Newswise — Wound healing is a highly choreographed, four-act biological drama of clotting, inflammation, cell proliferation and tissue remodeling. It features an exotic cast of clotting and growth factors, specialized cells and structural proteins, each of whom must time their entrance and exit perfectly. Nothing messes up this timing like cigarette smoke. Clinical studies have consistently shown that individuals exposed to cigarette smoke—whether "first-" or "second-hand" —heal poorly and are more likely to develop fibrotic (scarring) diseases.
The negative effects of smoking on cells during the inflammatory phase of tissue repair are well documented. However the effects of cigarette smoke on the phase in which cells (fibroblasts) proliferate and migrate to create 'healing tissue', are less understood. Manuela Martins-Green of the University of California, Riverside, took a closer look. Cigarette smoke delays the formation of healing tissue and sets the stage for increased scarring, says Martins-Green, but it does so in a counter-intuitive way.

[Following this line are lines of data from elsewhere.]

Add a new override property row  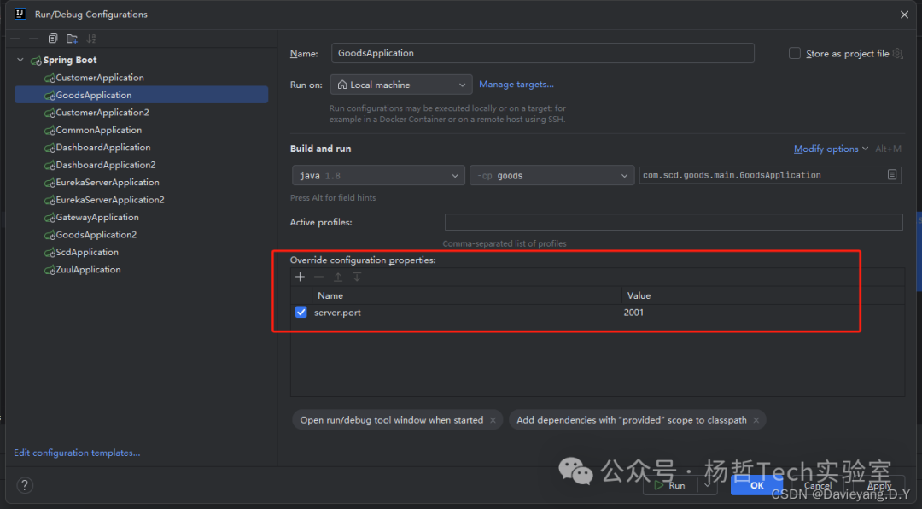pos(300,277)
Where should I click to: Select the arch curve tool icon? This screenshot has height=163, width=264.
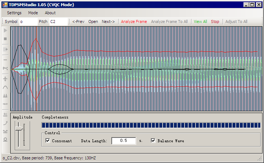(5, 87)
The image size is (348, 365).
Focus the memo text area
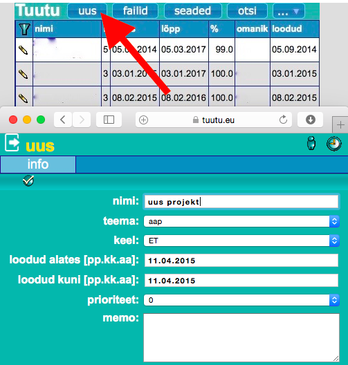[x=241, y=337]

Using doses of cigarette smoke equivalent to 'first-hand' and 'second-hand' exposure in humans, Martins-Green and her colleagues focused on the structure and function of fibroblasts both in mouse models and in tissue culture. Fibroblasts secrete many proteins that compose the extracellular matrix, and are critical in orchestrating tissue repair and remodeling. Surprisingly, at doses found in tissues of smokers, smoke did not kill the fibroblasts, but instead damaged them in a way that caused them to produce stress response and survival proteins; these proteins helped the fibroblasts survive. However cell survival is the wrong process at the wrong time, in terms of forming healing tissue. During development of this tissue in normal wound healing, the fibroblasts at the site of the wound produce proteins that form a matrix into which fibroblasts and endothelial cells migrate from outside the wounded tissue. These cells then knit the healing tissue together Smoke stimulates these cells to stay alive but impairs their ability to move, causing them to build up at the margin of the wound. ..

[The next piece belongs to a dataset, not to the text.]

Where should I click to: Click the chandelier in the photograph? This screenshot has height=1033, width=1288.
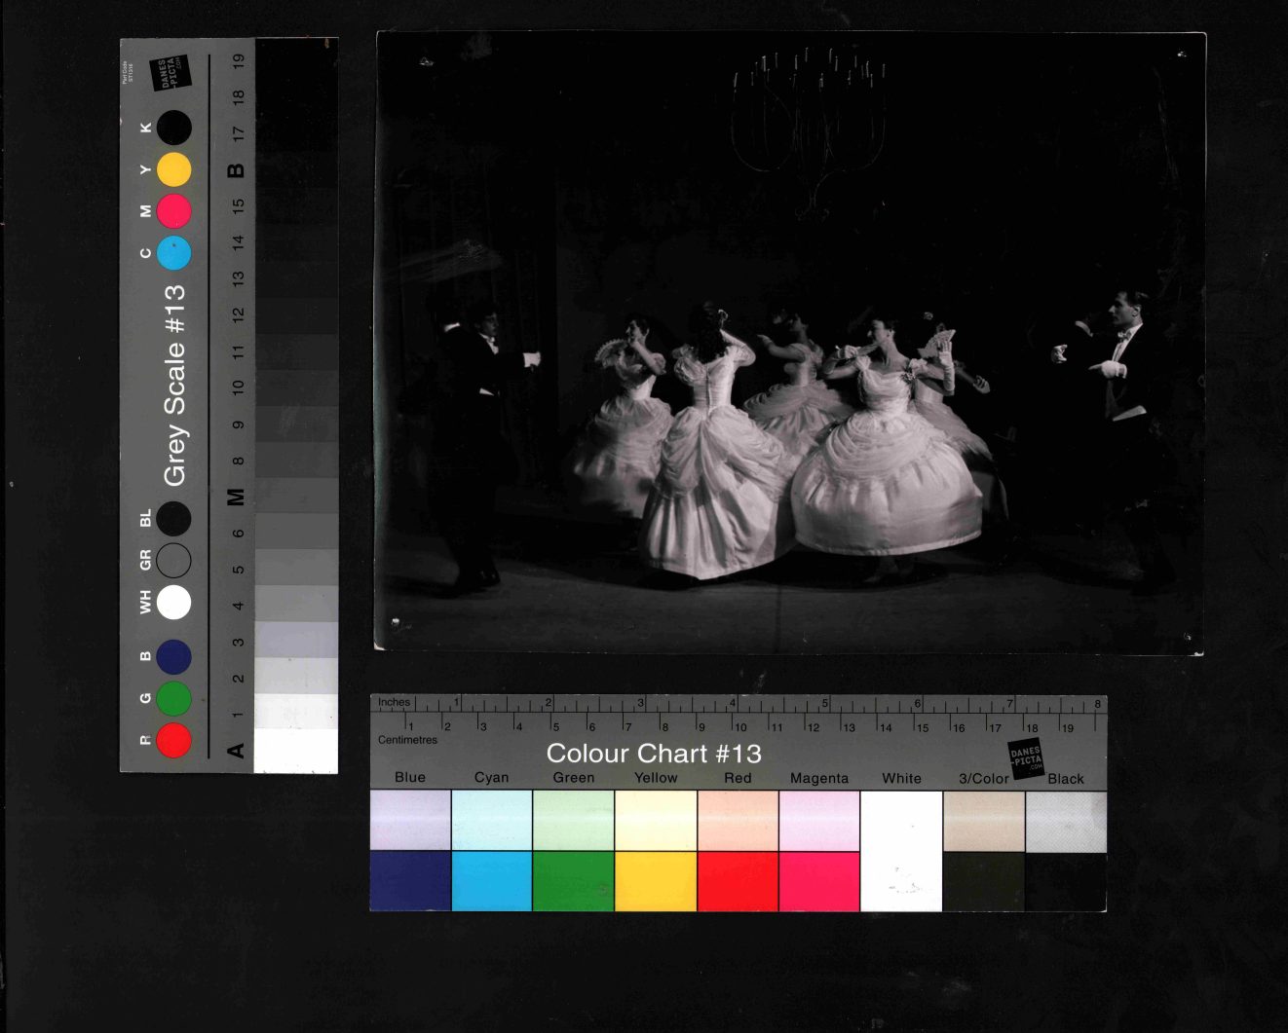point(809,127)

The in vivo mouse studies and in vitro human cell culture models of wound healing both give the same results, says Martins-Green. "Taken together, our results suggest that tobacco smoke may delay wound repair because of the inability of the fibroblasts to migrate into the wounded area, leading to an accumulation of these cells at the edge of the wound, thus preventing the formation of the healing tissue. Furthermore, the smoke-induced survival of cells that should have died, coupled to the smoke-induced decrease in cell migration activity, causes a build-up of scar tissue, thereby contributing to fibrosis and excess scarring."
Says Martins-Green, "We're now trying to isolate the component or components in smoke that inhibit cell migration and block cell death."
First- and Second-Hand Cigarette Smoke Affect Cell Migration and Survival during Tissue Repair, L. S. Wong, R. L. Sielaff, H. Yuan, M. Bhattacharya, M. Zafarani, M. Martins-Green; Cell Biology and Neuroscience, University of California, Riverside, Riverside, CA.
At the meeting: Session 140 Epithelia, Poster Presentation #587, Halls D/E. Author presents: Sunday, Dec. 5, Noon—1:30 PM.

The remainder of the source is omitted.